Although the molecular mechanisms underlying the inhibition of HBsAg release by NAPs are not yet elucidated, the results presented herein are consistent with and extend our previous observations demonstrating the post-entry effects of NAPs in vivo in the DHBV infection model.5, 6 Indeed, we reveal here that REP 2139 and REP 2165 are able to significantly decrease the release of surface antigen protein and reduce viral cccDNA in the liver following the treatment of chronic DHBV-carrier animals, thus implying a post-entry effect of NAPs on hepadnaviral replication. The current hypothesis regarding the post-entry NAP mechanism in HBV is that these compounds interfere with a host protein that chaperones the assembly of subviral particles,1 preventing their assembly and transit through the secretory pathway. Further studies are under way to examine this hypothesis and to get a better insight into the antiviral mechanism of action of REP 2139 and its derivatives.

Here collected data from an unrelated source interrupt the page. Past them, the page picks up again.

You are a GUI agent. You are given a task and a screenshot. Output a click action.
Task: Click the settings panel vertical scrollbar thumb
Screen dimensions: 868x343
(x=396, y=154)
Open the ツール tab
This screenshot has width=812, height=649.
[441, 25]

Collectively, these results suggest that the antiviral activity of REP 2139 observed in patients can be maintained with significantly reduced plasma and tissue accumulation, and that therapy with REP 2165, a novel REP 2139 analog, may allow NAP-based combination therapies to be safely used in patients in any locale. This further suggests that a significant proportion of NAPs accumulating in the liver with chronic dosing are not pharmacologically active, a concept that may translate to other PS-ONs. Importantly, this study provides evidence that plasma and tissue clearance during and after therapy with PS-ONs containing 2′ribose modification can be significantly improved by the use of individual unmodified riboadenosines while retaining pharmacologic activity.

Materials and Methods

NAP Synthesis

All NAPs used in this study (see Table 1) were prepared via standard solid-phase synthesis routinely used for the preparation of PS-ONs. Purification and conversion to sodium salts were carried out using standard resin-based column purification techniques. Purity and identity of all NAPs were confirmed by high-pressure liquid chromatography-mass spectrometry. NAP compounds for preliminary evaluation of stability in human plasma (Table 1) were synthesized at laboratory scale (mg), and NAP stocks were prepared in normal saline prior to use. Selected NAPs to be tested in Pekin ducks were prepared at small scale (g) and were prepared as calcium chelate complexes in normal saline at 10 mg/mL. For PK/PD studies in CD-1 mice and cynomolgus monkeys, the REP 2139 and REP 2165 active pharmaceutical ingredient was prepared under Current Good Manufacturing Practices (cGMP) at midscale (300–400 g). Clinical supply of the drug products REP 2139-Ca (calcium chelate complex, 50 mg/mL in normal saline) or REP 2165-Mg (magnesium chelate complex, 62.5 mg/mL in water) was used to dose mice and monkeys as described below.

Detection of NAPs in Plasma, Serum, and Tissues

For the detection of NAPs from a biological matrix, we used an HPLC-based assay that is based on the specific hybridization of the NAP sequences with a complementary 28-mer peptide nucleic acid (PNA) probe labeled with an Atto425 fluorescence dye at the N terminus. The PNA probe with the sequence Atto425 5′-OO GTGTGTGTGTGTGTGTGTGTGTGTGTGT-3′ was purchased from Panagene.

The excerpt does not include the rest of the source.